One way he has been deeply influenced by Swedish culture is the hug.
"When I first arrived in Sweden, people I met would hug me as a greeting. At the beginning, I didn’t understand - it felt weird! But now if I meet a Swedish friend and they shake hands instead of hugging, I wonder ‘where’s the hug? Is something wrong?’" laughs Hasan.
When he first arrived in Långviksmon, northern Sweden, in November, 2013, it was a shock to move from Damascus, a bustling city of two million, to a small village of just 200 people. But its size did have its upside. “In about a week you’d get to know everyone there. Coming to this village was the best thing that happened to me in Sweden."
There was a small Syrian community in the village, but Hasan and his friends were eager to integrate with locals, which he was able to do quickly. "People are so kind and from the very second day after arriving here I started building friendships with Swedes.
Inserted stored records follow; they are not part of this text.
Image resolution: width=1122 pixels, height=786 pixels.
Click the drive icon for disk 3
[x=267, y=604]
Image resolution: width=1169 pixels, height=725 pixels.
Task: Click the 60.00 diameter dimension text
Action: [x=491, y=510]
On the second day I was invited to play volleyball with Swedes and other Syrians, and I still have a great relationship with these people – they are like my family.”
An internship at a secondhand shop, Ankaret, helped him learn about Swedish culture and language by chatting to the villagers who came in to browse and have some coffee and cake. “Many people got to know me and wanted to help with the language, some even brought me books to read," Hasan remembers.
He studied hard, learning from a friend Annete, and practising whenever he could. “I used to talk to people in Swedish – I wasn’t shy about making mistakes.” As his own skills improved, he was able to help Annette teach other refugees by making PowerPoint presentations or helping to explain Swedish grammar.
Hasan later moved to Örnsköldsvik to study SFI (Swedish for Immigrants), before moving onto the Korta vägen programme. “This helped me upgrade my Swedish very quickly, and learn medical terminology. It helped me understand how to apply for and get a job in the Swedish job market.”
And after a lot of research and phonecalls, in March this year the 28-year-old began work as a dental assistant, where he assists dentists as well as translating for any patients who can’t describe their symptoms in Swedish.
"I hope to get my Swedish dentist licence soon so I can practice my profession."
But he hasn't forgotten the village that first welcomed him. “I stayed in contact with my friends in the village, and there’s a Swedish family that used to welcome me into their home – whenever they come to the city they visit me and whenever I go to village I sleep at their place.”
"I actually advise newcomers to go and live in small towns and villages, people in these places are very kind, sociable and accepting of others. At the end of the day it’s important for the Swedes to socialize with refugees too – including and not isolating the newcomers is good for the Swedes and for Sweden."